Chemical and biochemical research published in scientific publications and patents is rapidly increasing. This explosive growth makes it difficult for scientists to keep up with all the new discoveries and advances, even within relatively focused disciplinary fields. Therefore, in response to this rapid growth of research texts, automatic text mining tools have been developed to help scientists efficiently and effectively extract knowledge from these data. In chemistry and biochemistry, key information about synthesis, properties, and mode of action of chemicals is critical for pharmaceutical and life science applications but is often described only in natural language texts.
Biochemical texts contain rich information. In this research topic, we hope to explore text mining methods to analyze and convert unstructured natural language descriptions of chemicals and their interrelationships into actionable structured knowledge. The complexity of biochemical texts presents some challenges for achieving these goals. First, biochemical texts often contain many domain-specific terms, making models developed for general-purpose language processing less effective. Second, scientific literature often contains complex sentence structures. Finally, biochemical texts often couple chemical structural information with linguistic descriptions, resulting in texts containing images, graphs, and tables that convey key information. To this end, this article collection calls for novel approaches to address these challenges, aiming to improve the effectiveness of text mining in biochemical data.

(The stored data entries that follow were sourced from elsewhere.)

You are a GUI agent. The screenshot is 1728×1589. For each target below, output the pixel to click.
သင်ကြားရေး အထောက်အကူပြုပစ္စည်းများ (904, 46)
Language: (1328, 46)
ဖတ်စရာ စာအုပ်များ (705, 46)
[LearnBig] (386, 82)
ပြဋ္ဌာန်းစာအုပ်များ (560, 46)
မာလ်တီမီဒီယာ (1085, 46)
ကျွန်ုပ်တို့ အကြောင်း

This Research Topic calls for research papers addressing natural language processing or text mining of chemical or biochemical texts, including scientific literature or patents, as well as information retrieval from natural texts, semi-structured texts (e.g., tables), or procedural/instructional texts which can be adapted to bio-chemical texts (e.g., recipes). Exploratory research that has not been executed is also welcome.

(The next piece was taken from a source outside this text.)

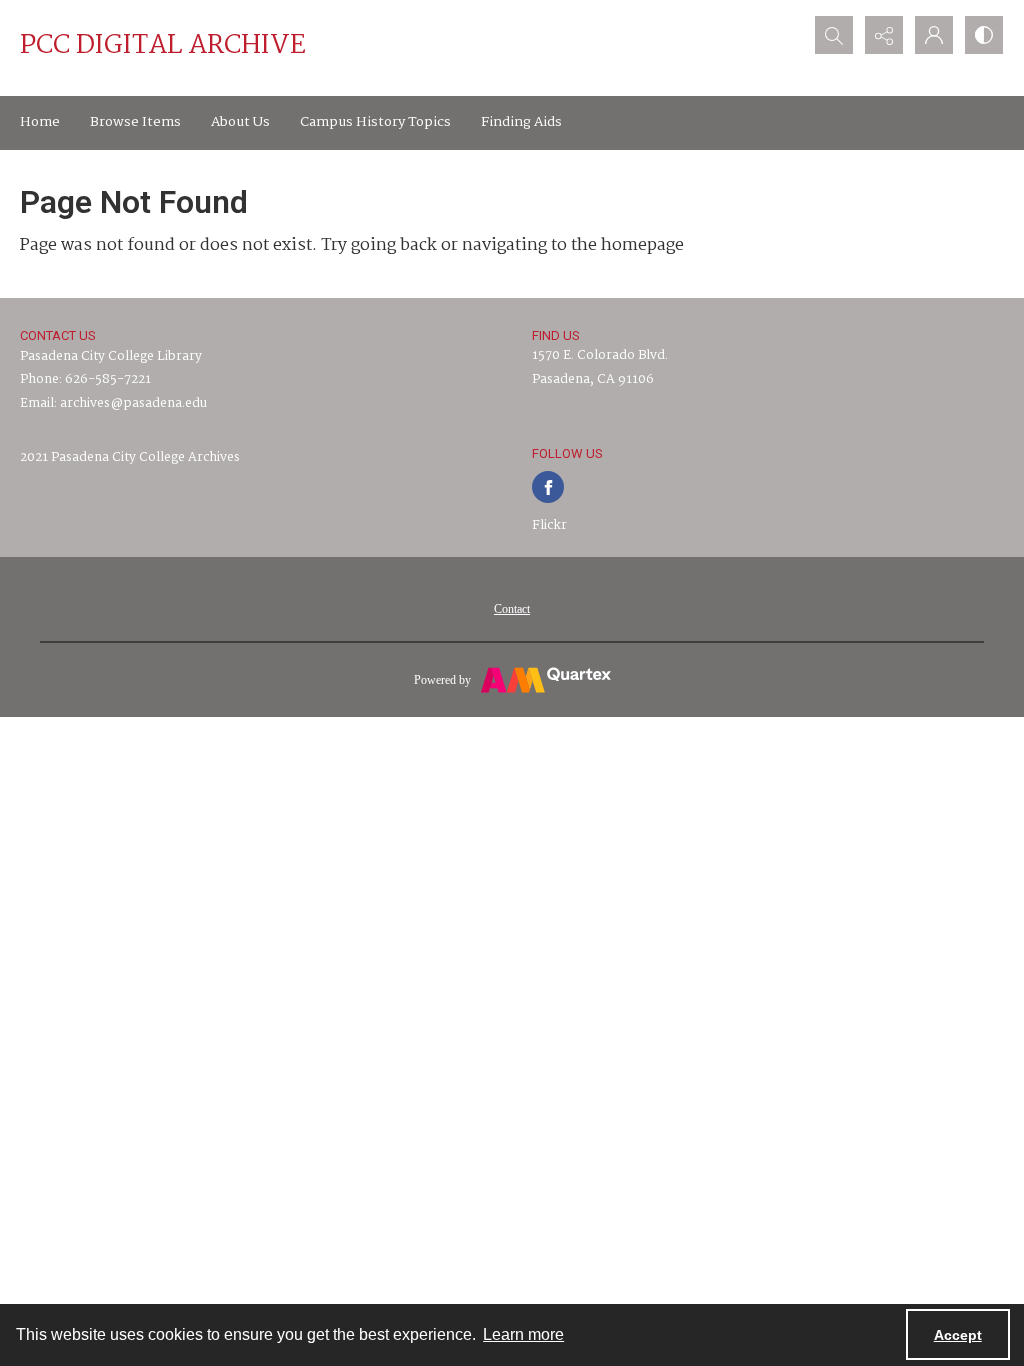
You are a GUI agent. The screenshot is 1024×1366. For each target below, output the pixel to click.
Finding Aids (521, 122)
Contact (512, 609)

The nominated research themes include but are not limited to:
• information extraction tasks such as chemical or drug named entity recognition and identification of relations between chemical entities
• (bio)chemical document summarization or classification, and
• construction of knowledge bases or knowledge graphs from (bio)chemical texts.
Methods that target the identification of crucial information in relevant texts, such as chemical entities of interest and their properties (e.g., chemicals, polymers, drug names, molecules), details of chemical reactions or synthesis, or interactions between chemicals, biological molecules or genetic variation are welcome. We also welcome chemical-based algorithms, tools, and methods targeting the identification of drug-drug interactions or drug repurposing evidence in biomedical text.
Research that addresses the linguistic characteristics of biochemical texts, including resource development such as annotated corpora or domain-specific terminologies, or methods for constituent components of a chemical text mining system, including specialized domain-specific tokenization or chemical structure analysis, are also in scope.
Keywords:
Chemical Text, Biochemical Text, Text Mining, Unstructured Natural Language Descriptions, Information Extraction
Important Note:
All contributions to this Research Topic must be within the scope of the section and journal to which they are submitted, as defined in their mission statements. Frontiers reserves the right to guide an out-of-scope manuscript to a more suitable section or journal at any stage of peer review.